> _What you have to do_
All lines below starting at the one that holds "The image size" and ending at the one that holds "Toggle Markers series" should be printed exactly, ends included. Pictures should not be printed, nor anything else.

> _Task input_
= Beginning of Section =

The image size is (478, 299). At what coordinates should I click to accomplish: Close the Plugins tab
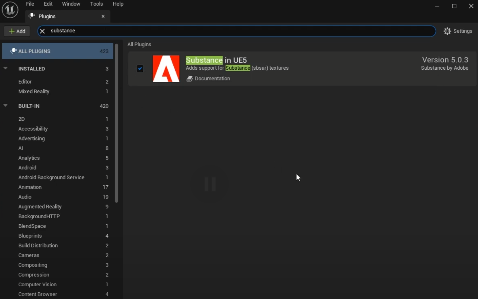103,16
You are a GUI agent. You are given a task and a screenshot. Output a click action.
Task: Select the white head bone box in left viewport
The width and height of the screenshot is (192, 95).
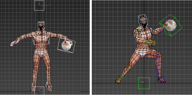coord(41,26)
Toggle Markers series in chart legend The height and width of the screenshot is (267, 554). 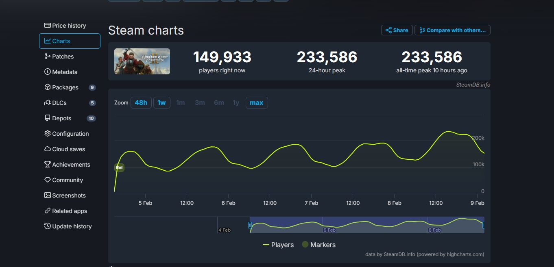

= End of Section =
= Beginning of Section =

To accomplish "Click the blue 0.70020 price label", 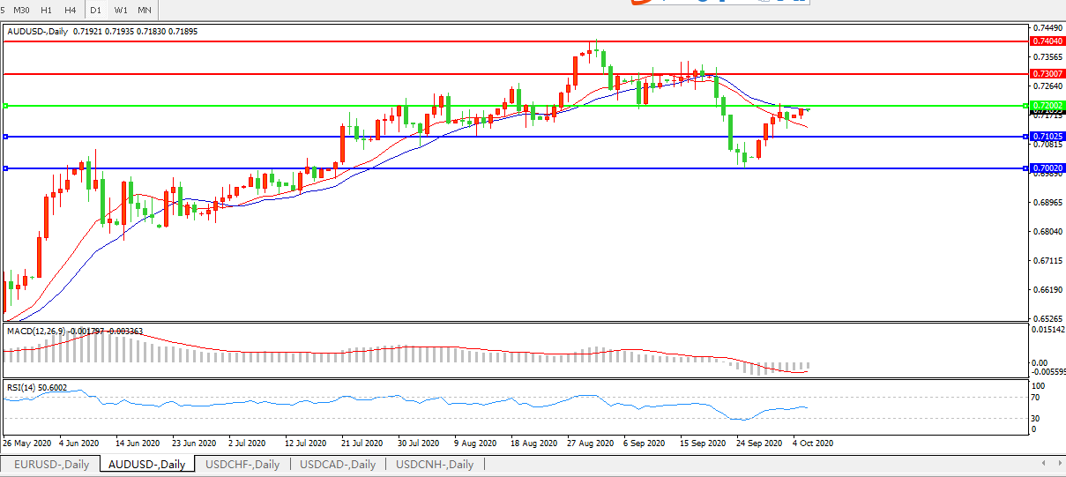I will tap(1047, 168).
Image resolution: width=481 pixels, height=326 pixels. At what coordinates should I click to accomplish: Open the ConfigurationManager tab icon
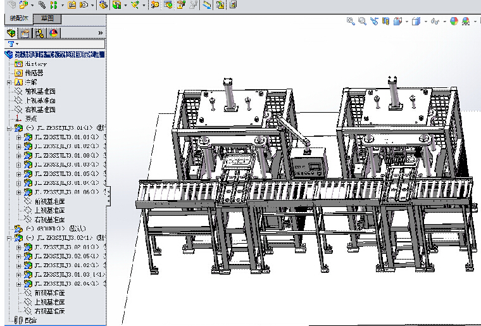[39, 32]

= End of Section =

> _Your solution_
The image size is (478, 299). At what coordinates should I click to accomplish: Close the Plugins tab
103,16
You are a GUI agent. You are given a task and a screenshot. Output a click action.
Task: Select the white head bone box in left viewport
The width and height of the screenshot is (192, 95).
coord(41,26)
Toggle Markers series in chart legend The height and width of the screenshot is (267, 554). 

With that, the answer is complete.